**Your tasks:**
1. In the article on Benevity's racial justice survey, how many employees took part in the survey?
2. Resume the article on Benevity's racial justice survey after its last sentence.

Eighty-three percent of employees want leaders to prioritize racial injustice and workplace diversity, according to Benevity.
Corporations have not come through on promises to address racial injustice, and this lack of action is influencing attitudes about coming back to the office, according to a new survey. Benevity released a Racial Justice and Equity Survey today to measure the state of racial justice on the corporate agenda.
Despite the outpouring of pledges of financial support last summer, 47% of employees have not seen any public commitments from their employers about racial justice issues in the last year, according to the survey. Also, only 26% of respondents said their employer has fulfilled existing public commitments. The survey was conducted over two weeks starting May 24 and included 1,000 U.S. employees from large and small companies.
Sona Khosla, chief impact officer at Benevity, said that the survey results show that companies must go beyond traditional diversity targets to focus on fostering community and ensuring that everyone has equal access and opportunity at work.

**Stored data:**
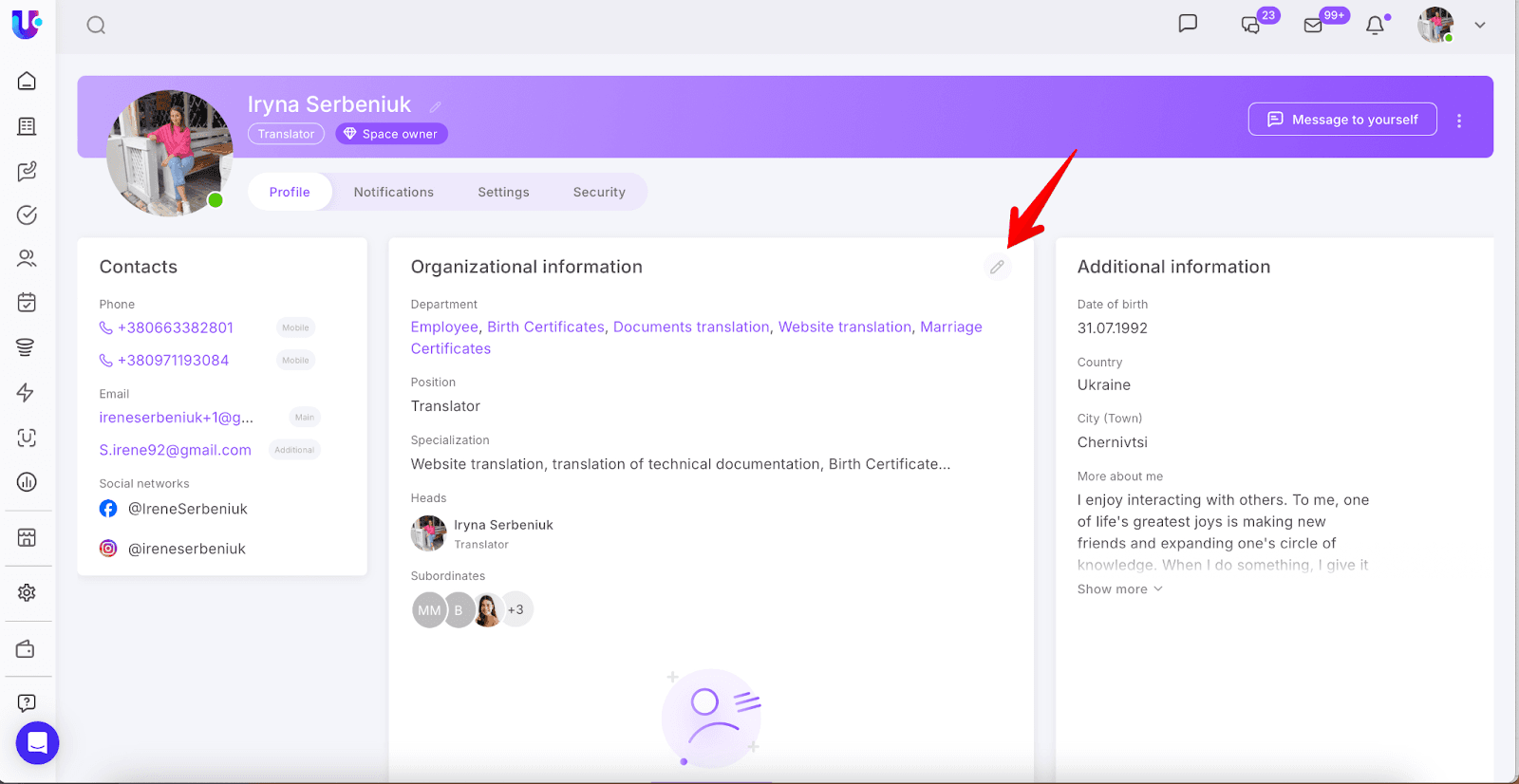This screenshot has height=784, width=1519.
Task: Click the large profile photo avatar
Action: 170,153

**Outputs:**
1. 1,000 U.S. employees from large and small companies.

2.
"Simply recruiting more women or people of color isn't going to solve the problems of equity and justice--beliefs, attitudes and ultimately behaviours will," she said. "All of these things contribute to the culture of an organization and whether it is considered equitable or not. So measures of a culture's health are the ones that will matter the most."
These findings from Benevity reinforce analysis from the Creative Investment Research firm that companies have delivered only a fraction of these original financial commitments. The analysis estimated that companies pledged $50 billion to address racial equity but only $250 million has actually been spent or committed.
According to the survey, this lack of action contradicts what employees want: Eighty-three percent said they want their companies to prioritize racial injustice and workplace diversity over the next year.
At the same time, nationwide support for the Black Lives Matter movement is now lower than it was a year ago, according to a USA Today-Ipsos poll. In June 2020, 60% of Americans trusted the movement, but nine months later only 50% did.
Also, as offices start to reopen, the issue of equal treatment at work is making people less likely to return to in-person work, according to the Benevity survey. Forty-nine percent of employees said the lack of inclusivity makes them less likely to stop working from home full-time. The survey found that 70% of executives think leaders have shown more racial sensitivity in the workplace, but 60% of entry-level employees have seen no change or less sensitivity.
Generation Z and millennials are most likely to list racial injustice, gender inequity and inclusion as the most important workplace issues, although 73% said they think it's important for companies to allow difficult conversations around race and social issues to happen at work.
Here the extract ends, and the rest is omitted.